As deforestation and habitat loss drive down wildlife populations, mosquitoes are increasingly turning to another source for their blood meal: humans. That’s the finding of a new study in Brazil’s Atlantic Forest, a global biodiversity hotspot with less than a third of its original forest remaining.
Mosquitoes in the Atlantic Forest “have a clear preference for feeding on humans,” senior author Jeronimo Alencar, a biologist at the Oswaldo Cruz Institute in Rio de Janeiro, said in a statement.
To reach that conclusion, researchers collected 1,714 mosquitoes from two different Atlantic Forest reserves in the Brazilian state of Rio de Janeiro. Only female mosquitoes bite; they require a blood meal to develop their eggs, so researchers focused on the 145 engorged female mosquitoes they collected. Of those, just 24 contained blood that could be successfully analyzed and matched to known vertebrates using DNA analysis.
Three-quarters of the samples, 18 of the 24, revealed that the mosquitoes had fed on humans. The other sources of blood came from six birds, one amphibian, one canid and a mouse. Several mosquitoes had fed on more than one host species, including combinations of human/amphibian and human/bird, further raising concerns about the spread of disease.

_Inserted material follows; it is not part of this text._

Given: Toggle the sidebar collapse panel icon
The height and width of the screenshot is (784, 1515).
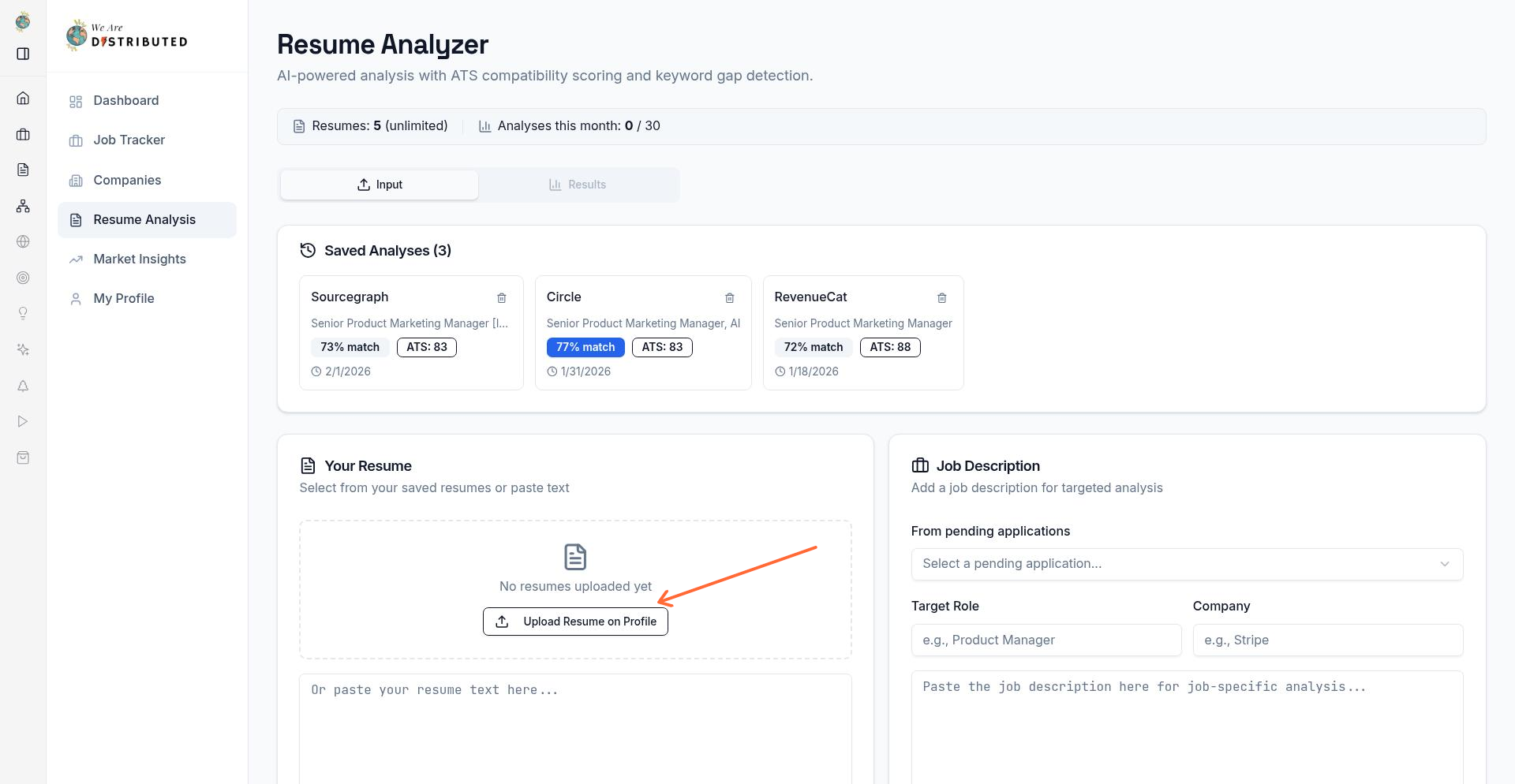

Researchers say they believe mosquitoes are showing a preference for human blood because deforestation and habitat loss have reduced the number of wild animals available for mosquitoes to feed on.
“Once the vertebrate population decreases, moving for other habitats, mosquitoes … go in search of new blood sources,” Sérgio Lisboa Machado, a co-author of the study with the Federal University of Rio de Janeiro, told Mongabay in an email. In this case, the new blood source is human.
The Atlantic Forest once covered roughly 1.3 million square kilometers (502,000 square miles) along the east coast of Brazil and extending into Argentina; that’s an area larger than Peru. Today, less than 30% of the forest remains, much of it heavily fragmented and surrounded by human settlements, agriculture and roads.
As further deforestation and habitat loss push mosquitoes toward human hosts, scientists warn the risk of disease could rise. The insects are responsible for roughly a million human deaths globally each year from zoonotic diseases including malaria, yellow fever, Zeka virus and dengue fever.
Rising temperatures due to climate change are also creating more favorable conditions for mosquitoes to breed and spread into new areas. This study adds to a growing body of evidence that deforestation and habitat disruption pose risks for both wildlife and human health.
The researchers conclude that further studies should be conducted to better understand how deforestation is impacting mosquitoes’ feeding choices and the potential impact this will have on public health.